Multi-Country Policy Architecture
Country-Aware Filtering
Many HR policies have country-specific implementations that comply with local employment law. The same policy (e.g., PTO, parental leave, termination) exists in up to 4 variants:
FMLA, at-will employment, 401(k)
Statutory leave, ACAS, workplace pension
Betriebsrat, Elternzeit, Kündigungsschutz
Code of conduct, IT security, safety
How Filtering Works
When a user selects a country (default: US), every search automatically includes both the country-specific AND global policies. The OData filter ensures compliance-relevant local content always appears.
OData Filter Expression
(country eq 'US' or country eq 'Global')
Chunk IDs encode country: pto-us-001, pto-uk-001, pto-de-001
Agent behavior: When a user mentions a country, the agent passes it as a filter. When no country is specified, the system defaults to US + Global.

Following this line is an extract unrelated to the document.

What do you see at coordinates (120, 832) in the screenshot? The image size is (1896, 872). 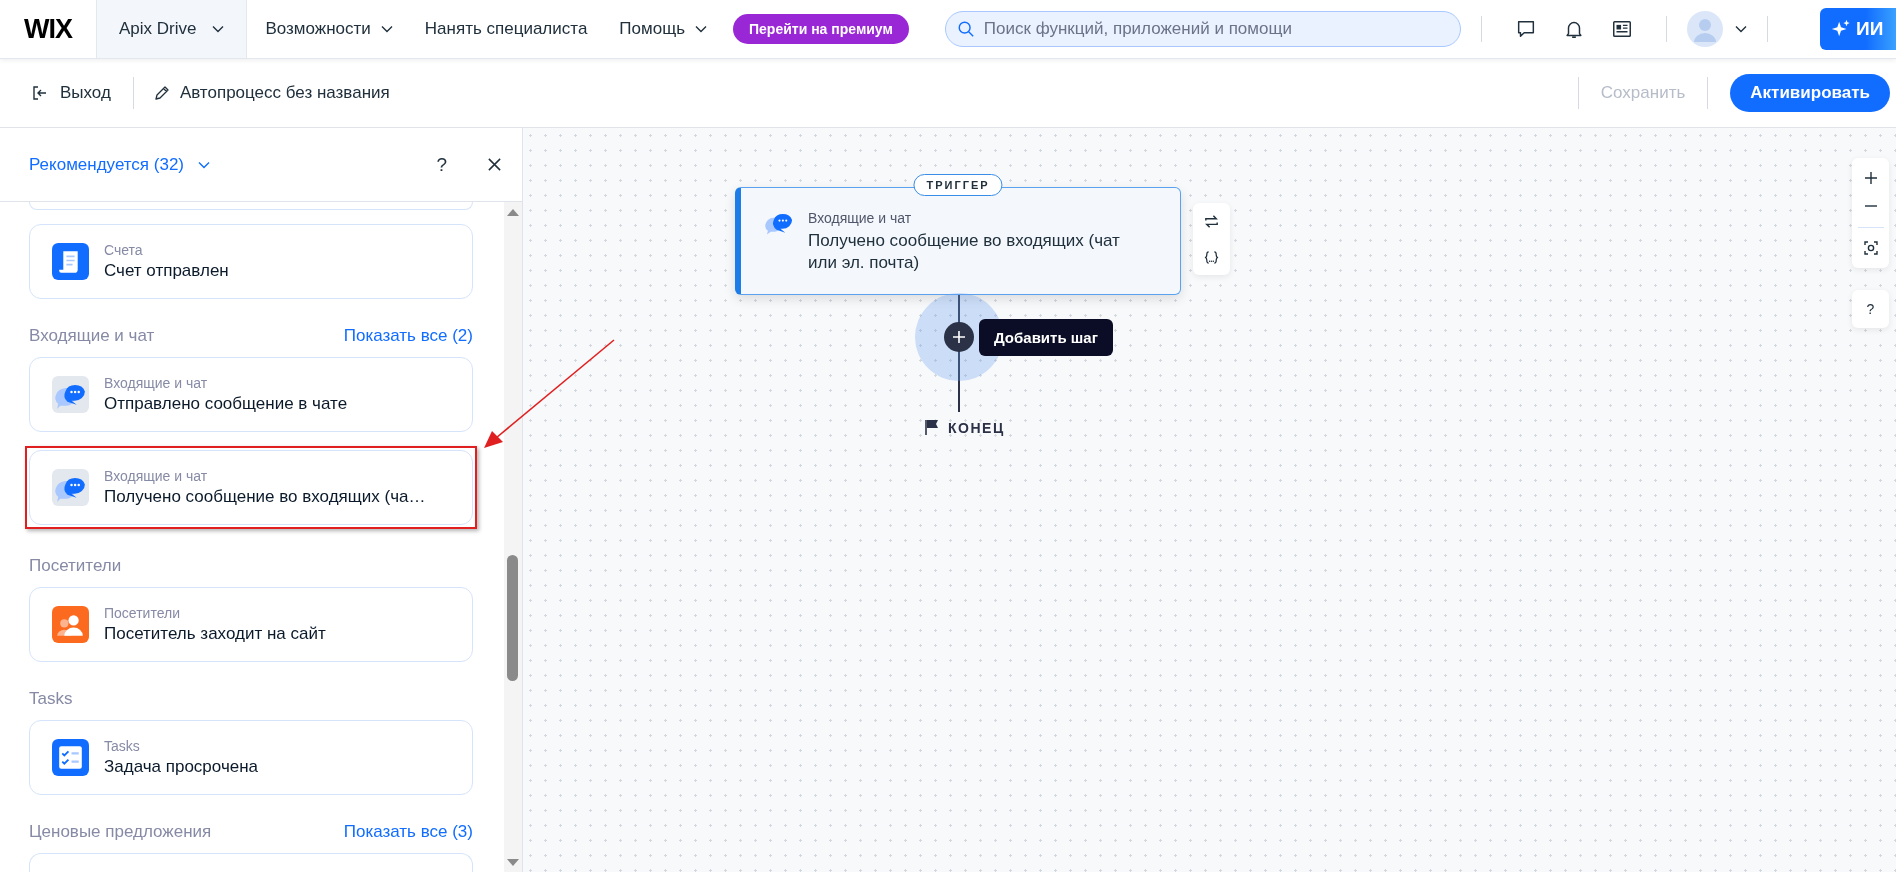 I see `section-heading: Ценовые предложения` at bounding box center [120, 832].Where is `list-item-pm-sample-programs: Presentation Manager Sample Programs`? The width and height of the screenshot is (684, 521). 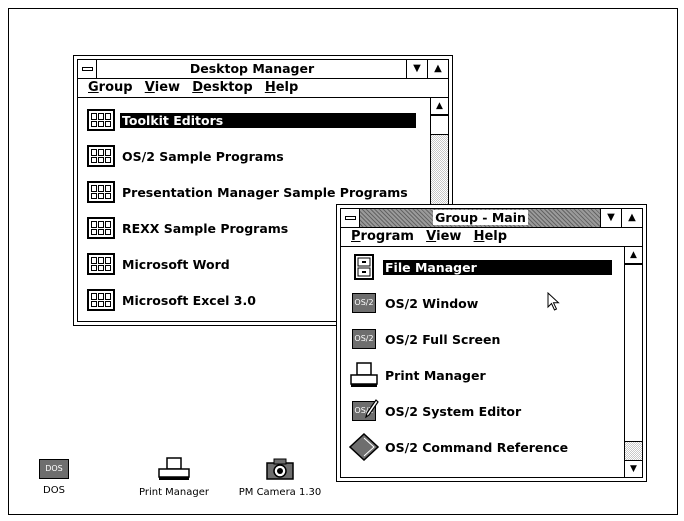
list-item-pm-sample-programs: Presentation Manager Sample Programs is located at coordinates (248, 192).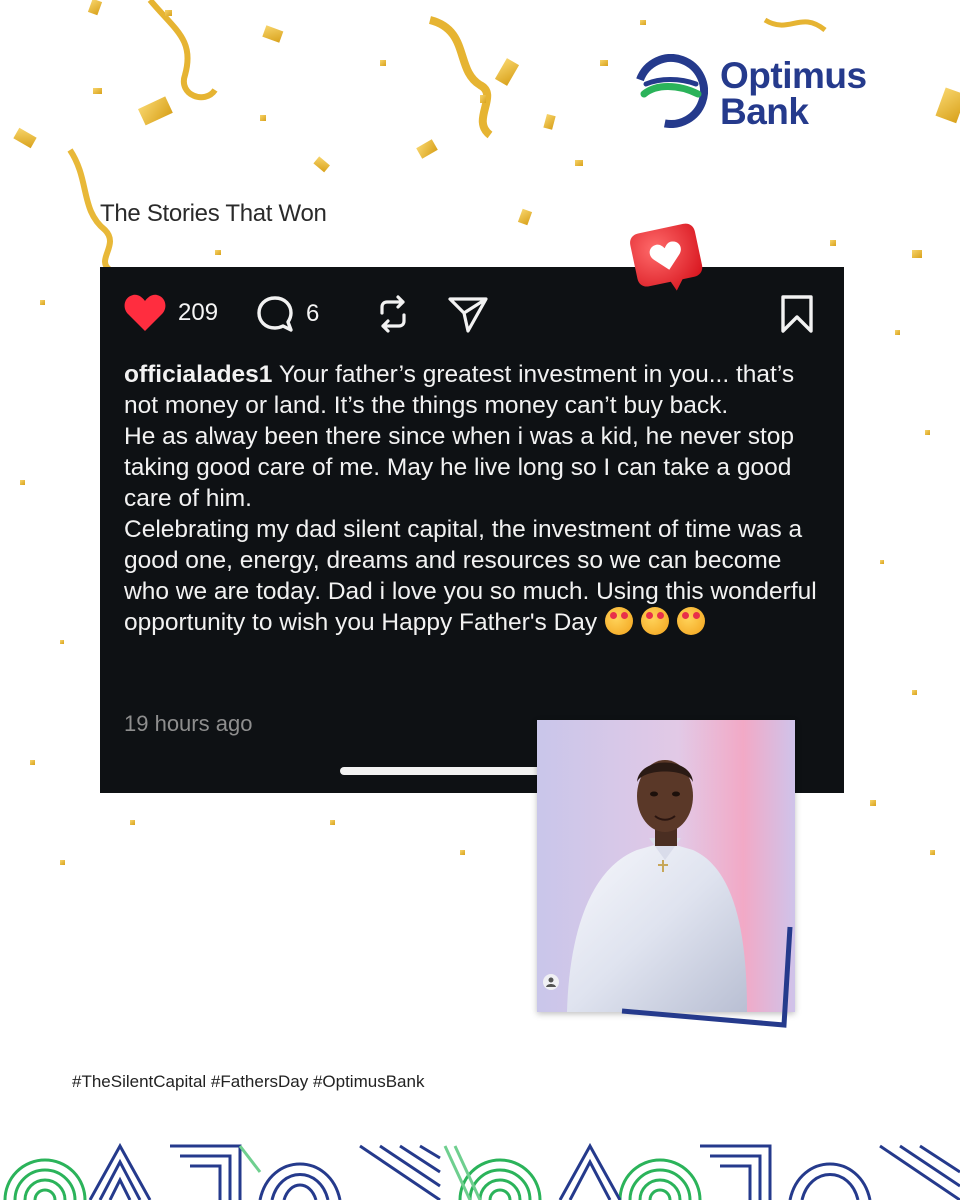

Cross-country comparison: The compare_policies tool can fetch the same subsection across multiple countries for side-by-side analysis.
Technology Stack
Next.js 14
App Framework
App Router with server components for architecture pages and SSE streaming for real-time agent events.
Claude Sonnet 4
Agent LLM
Powers the HR agent loop with tool_use for autonomous policy search, retrieval, comparison, and eligibility checking.
Claude Haiku
Chunking + Evaluation
Semantic chunking at index time. RAGAS evaluation judge at test time. Fast and cost-effective for both.
Azure AI Search
Hybrid Retrieval
BM25 keyword + HNSW vector + semantic reranking. Separate hr-knowledge-base index with 624 chunks.
Azure OpenAI
Embeddings
text-embedding-3-small (1536 dims) for both query and document embedding. Shared across both demos.
Server-Sent Events
Real-time Streaming
Agent reasoning, tool calls, results, and answers stream to the UI in real-time via SSE.
RAGAS v0.4
Quality Evaluation
4 standardized metrics (faithfulness, relevancy, context precision, context recall) for automated quality assessment.
Index Schema Comparison
| Aspect | grainger-products | hr-knowledge-base |
|---|---|---|
| Key Field | product_id | chunk_id |
| Content | description + attributes_text | content (single field) |
| Title | name | subsection_title |
| Hierarchy | category > subcategory | section > subsection > chunk_index |
| Geographic | (none) | country (US, UK, DE, Global) |
| Facets | category, subcategory, brand | topic, policy_type, applies_to, country |
| Pricing | price (filterable, sortable) | (not applicable) |
| Reconstruction | N/A (each record is complete) | chunk_index orders chunks for reassembly |
| Vector Dims | 1536 (cosine) | 1536 (cosine) |
| Semantic Config | name + description + attributes | subsection_title + content + topic |
Same infrastructure, different schema: Both indexes live in the same Azure AI Search service, use the same embedding model, and the same HNSW vector search algorithm. The schema differences reflect the fundamental distinction between structured product records and chunked policy documents.